Paul McCartney remains “very sad” over John Lennon and George Harrison’s deaths
With the release of his twentieth solo album, The Boys of Dungeon Lane, Paul McCartney is looking back at those who are no longer by his side.
The singer-songwriter has admitted in a new interview that he often gets “very sad” over the untimely passing of his former Beatles bandmates, John Lennon and George Harrison.
McCartney’s new full-length album, which also includes his first official solo collaboration with Ringo Starr, was announced to the world as a feat of “rare openness about his childhood in post-war Liverpool, the resilience of his parents, and early adventures shared with George Harrison and John Lennon long before the world had ever heard of Beatlemania.”
In keeping with this theme, in a new interview with The Guardian, McCartney reflected on a lesson Beatles producer George Martin once shared with him, saying that as you get older, “all your mates start popping off”.
The words have been ringing around his brain for quite some time: “Now I’m probably at that age,” McCartney admitted, “and I’m very conscious of that, having lost John and George– two big touchstones for anything we’re talking about.”

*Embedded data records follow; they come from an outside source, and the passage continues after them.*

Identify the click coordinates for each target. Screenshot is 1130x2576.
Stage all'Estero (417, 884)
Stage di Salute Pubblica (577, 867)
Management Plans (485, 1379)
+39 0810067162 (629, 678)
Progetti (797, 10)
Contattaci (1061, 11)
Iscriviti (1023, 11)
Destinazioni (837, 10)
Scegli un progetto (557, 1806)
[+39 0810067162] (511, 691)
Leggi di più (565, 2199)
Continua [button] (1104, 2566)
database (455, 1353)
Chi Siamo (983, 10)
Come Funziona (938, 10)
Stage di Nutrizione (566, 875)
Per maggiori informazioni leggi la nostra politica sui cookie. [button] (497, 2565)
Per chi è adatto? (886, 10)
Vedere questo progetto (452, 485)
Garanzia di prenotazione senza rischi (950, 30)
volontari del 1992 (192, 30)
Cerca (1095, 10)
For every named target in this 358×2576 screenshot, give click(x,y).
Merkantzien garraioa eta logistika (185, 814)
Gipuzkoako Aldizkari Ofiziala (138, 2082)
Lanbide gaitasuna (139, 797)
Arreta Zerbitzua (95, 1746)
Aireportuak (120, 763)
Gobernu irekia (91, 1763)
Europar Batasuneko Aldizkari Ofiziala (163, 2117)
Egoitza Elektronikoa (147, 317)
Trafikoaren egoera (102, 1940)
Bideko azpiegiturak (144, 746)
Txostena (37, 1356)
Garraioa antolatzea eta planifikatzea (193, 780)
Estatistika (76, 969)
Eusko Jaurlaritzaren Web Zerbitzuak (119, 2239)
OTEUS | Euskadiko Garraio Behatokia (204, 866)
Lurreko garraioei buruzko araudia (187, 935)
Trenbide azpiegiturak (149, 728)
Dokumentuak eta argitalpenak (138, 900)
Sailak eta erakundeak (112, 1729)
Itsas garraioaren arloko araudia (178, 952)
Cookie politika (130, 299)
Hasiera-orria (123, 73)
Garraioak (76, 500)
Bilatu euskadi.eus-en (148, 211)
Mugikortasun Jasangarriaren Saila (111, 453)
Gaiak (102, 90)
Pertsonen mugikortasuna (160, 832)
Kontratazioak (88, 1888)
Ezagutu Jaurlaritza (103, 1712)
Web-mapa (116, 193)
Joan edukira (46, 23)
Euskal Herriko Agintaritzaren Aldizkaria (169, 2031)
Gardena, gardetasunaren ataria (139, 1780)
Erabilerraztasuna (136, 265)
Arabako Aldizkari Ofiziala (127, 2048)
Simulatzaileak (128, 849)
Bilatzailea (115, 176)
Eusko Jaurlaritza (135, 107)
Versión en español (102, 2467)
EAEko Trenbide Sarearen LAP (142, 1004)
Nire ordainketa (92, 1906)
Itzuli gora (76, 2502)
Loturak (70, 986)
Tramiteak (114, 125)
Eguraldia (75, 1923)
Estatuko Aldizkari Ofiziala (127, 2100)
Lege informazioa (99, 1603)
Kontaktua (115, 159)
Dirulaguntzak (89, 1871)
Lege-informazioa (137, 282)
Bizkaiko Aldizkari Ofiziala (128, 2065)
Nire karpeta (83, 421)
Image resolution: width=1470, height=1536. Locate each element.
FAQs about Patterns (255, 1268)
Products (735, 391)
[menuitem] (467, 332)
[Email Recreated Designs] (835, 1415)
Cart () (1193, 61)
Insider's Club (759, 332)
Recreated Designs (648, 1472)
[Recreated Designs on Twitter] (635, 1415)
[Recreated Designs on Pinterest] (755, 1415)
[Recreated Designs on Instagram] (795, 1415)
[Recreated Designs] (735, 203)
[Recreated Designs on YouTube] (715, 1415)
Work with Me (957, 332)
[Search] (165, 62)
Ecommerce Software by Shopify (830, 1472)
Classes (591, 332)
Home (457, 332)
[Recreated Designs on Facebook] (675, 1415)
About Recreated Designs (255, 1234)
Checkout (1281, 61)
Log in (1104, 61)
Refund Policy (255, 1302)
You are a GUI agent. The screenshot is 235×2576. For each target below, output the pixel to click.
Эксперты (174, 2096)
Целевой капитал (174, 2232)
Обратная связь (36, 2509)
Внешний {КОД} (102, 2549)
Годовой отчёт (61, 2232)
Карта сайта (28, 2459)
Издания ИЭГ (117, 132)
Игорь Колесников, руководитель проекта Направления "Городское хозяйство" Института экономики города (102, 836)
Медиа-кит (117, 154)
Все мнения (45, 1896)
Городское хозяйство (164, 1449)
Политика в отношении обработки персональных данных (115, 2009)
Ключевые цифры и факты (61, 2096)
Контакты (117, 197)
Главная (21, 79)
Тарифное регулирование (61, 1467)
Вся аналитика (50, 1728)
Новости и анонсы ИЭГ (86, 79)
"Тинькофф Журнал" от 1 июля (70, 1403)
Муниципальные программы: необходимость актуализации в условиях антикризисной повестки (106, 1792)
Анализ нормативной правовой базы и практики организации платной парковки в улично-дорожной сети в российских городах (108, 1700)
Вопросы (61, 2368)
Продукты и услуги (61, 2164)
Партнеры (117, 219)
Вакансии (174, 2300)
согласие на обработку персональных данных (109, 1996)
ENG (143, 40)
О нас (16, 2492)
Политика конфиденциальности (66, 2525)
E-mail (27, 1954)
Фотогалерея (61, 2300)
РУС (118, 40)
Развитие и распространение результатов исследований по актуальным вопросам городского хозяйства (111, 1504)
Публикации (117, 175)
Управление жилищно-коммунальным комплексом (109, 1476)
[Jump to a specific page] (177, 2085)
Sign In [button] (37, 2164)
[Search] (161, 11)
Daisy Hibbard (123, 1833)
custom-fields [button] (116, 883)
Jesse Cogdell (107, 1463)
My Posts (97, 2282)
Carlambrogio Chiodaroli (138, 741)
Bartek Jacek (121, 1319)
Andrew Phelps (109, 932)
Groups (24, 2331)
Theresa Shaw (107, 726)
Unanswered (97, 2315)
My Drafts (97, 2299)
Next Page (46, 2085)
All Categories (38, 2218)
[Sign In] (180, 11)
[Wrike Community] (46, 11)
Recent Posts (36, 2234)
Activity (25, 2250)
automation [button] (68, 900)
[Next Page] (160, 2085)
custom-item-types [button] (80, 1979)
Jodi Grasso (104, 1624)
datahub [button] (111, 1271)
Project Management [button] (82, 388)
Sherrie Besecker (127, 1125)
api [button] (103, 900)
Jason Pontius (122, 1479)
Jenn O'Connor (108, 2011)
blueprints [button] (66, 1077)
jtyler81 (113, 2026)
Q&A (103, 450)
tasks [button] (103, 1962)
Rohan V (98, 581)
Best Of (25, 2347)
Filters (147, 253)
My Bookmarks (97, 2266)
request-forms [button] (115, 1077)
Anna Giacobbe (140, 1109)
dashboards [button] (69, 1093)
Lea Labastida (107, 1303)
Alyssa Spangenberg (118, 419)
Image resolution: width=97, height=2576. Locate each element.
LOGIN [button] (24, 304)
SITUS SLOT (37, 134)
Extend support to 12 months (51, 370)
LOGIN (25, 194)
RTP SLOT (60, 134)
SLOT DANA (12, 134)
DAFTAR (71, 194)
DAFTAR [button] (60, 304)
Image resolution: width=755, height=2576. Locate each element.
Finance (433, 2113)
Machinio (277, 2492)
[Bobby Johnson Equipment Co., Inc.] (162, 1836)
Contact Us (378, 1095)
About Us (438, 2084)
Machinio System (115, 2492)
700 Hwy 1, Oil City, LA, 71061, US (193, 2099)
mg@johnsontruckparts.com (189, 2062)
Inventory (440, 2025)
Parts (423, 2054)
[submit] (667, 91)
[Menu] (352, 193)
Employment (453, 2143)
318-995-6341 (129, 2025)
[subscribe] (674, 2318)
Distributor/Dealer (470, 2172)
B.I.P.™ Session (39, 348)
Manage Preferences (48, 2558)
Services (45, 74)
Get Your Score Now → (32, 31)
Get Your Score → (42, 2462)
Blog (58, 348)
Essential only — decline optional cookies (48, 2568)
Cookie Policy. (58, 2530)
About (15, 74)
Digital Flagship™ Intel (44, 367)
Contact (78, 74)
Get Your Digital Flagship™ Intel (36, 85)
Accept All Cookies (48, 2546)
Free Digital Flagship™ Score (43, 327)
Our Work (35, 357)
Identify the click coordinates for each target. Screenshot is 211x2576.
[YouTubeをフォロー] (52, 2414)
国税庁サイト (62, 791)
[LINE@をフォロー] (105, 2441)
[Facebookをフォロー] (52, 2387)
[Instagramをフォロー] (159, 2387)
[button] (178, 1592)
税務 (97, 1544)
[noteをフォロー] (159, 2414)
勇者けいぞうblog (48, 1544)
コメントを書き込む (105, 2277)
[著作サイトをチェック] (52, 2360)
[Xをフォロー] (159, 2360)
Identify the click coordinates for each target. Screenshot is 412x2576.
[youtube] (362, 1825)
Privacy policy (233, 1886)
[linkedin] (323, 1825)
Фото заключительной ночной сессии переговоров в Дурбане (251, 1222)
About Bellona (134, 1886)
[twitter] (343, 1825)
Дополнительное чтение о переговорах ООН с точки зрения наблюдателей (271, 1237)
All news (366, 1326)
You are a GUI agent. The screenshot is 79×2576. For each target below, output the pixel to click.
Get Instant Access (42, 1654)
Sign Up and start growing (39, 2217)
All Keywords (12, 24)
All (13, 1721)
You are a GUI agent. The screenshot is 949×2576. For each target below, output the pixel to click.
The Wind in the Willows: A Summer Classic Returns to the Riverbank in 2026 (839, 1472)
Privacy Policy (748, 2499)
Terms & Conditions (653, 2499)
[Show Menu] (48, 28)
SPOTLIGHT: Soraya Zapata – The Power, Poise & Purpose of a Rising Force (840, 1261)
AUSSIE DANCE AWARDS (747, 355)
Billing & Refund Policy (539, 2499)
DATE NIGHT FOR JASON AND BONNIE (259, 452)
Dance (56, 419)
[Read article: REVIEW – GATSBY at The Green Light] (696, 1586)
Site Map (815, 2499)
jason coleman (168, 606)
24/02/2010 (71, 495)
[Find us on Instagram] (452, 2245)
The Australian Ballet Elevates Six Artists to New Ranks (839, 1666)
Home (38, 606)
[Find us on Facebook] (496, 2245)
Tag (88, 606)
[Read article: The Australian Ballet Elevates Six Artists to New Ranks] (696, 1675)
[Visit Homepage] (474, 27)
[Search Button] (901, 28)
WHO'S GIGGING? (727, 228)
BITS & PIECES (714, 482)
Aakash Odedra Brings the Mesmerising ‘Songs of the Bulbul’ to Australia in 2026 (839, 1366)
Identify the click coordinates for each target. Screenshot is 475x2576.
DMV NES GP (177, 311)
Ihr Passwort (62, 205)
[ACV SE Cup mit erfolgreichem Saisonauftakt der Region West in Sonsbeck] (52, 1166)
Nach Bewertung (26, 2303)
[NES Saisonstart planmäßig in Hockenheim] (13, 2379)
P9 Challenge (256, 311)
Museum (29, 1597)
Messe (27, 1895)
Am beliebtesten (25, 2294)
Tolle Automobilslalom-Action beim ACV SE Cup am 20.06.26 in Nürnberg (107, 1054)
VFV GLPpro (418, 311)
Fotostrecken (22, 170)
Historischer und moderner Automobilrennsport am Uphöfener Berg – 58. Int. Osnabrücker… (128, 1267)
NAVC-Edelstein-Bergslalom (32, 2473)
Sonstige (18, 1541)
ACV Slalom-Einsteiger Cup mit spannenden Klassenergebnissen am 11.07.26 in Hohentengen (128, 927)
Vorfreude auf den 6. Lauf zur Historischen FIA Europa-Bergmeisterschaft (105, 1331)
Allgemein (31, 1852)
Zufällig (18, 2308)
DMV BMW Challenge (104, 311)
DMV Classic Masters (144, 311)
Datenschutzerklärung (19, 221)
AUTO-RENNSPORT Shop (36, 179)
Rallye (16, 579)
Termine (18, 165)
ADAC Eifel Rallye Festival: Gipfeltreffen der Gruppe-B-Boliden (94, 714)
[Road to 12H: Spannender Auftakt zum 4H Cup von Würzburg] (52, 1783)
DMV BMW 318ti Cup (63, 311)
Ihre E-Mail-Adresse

Earnestly, he continued, “You do miss them. I start to get very sad, and I have to think, Wow, wait a minute, everyone misses them, it’s not just me.”
For McCartney, considering his mourning as part of collective suffering helps ease the pain of grief. He added, “So that makes me feel a bit better. I think: Well, sod it, it’s life, and it’s what we’ve got.”
McCartney has found other ways to honour his friends, sharing that he still feels Lennon by his side as he writes: “My collaborator was probably one of the best writers of the century, so, yeah, you’re going to miss him,” McCartney reflected.
He added, “But when I write [about a specific place], I kind of know he would’ve known it.” When McCartney conjures up Liverpudlian specificities in song, he “Can gauge his reaction: that’s good, stick that in.”
Elsewhere in the interview, the 83-year-old admitted that he isn’t a big fan of the current administration in America, sharing his thoughts on Donald Trump: “Who would’ve ever thought you’d have an American president like that?” he asked incredulously.
In a less formal interview on TikTok Live, McCartney finally admitted that the Beatles are his favourite band: “I think The Beatles were the greatest band ever. I’m a fan,” he told thousands watching online.
In a four-star review of the new album, Far Out called out McCartney’s visions of home, observing, “No matter where he’s been, he knows where he came from, to borrow a phrase, and it’s generally quite rewarding to go time-travelling with him, even if we’ll never be able to fully separate the man from the Beatle.”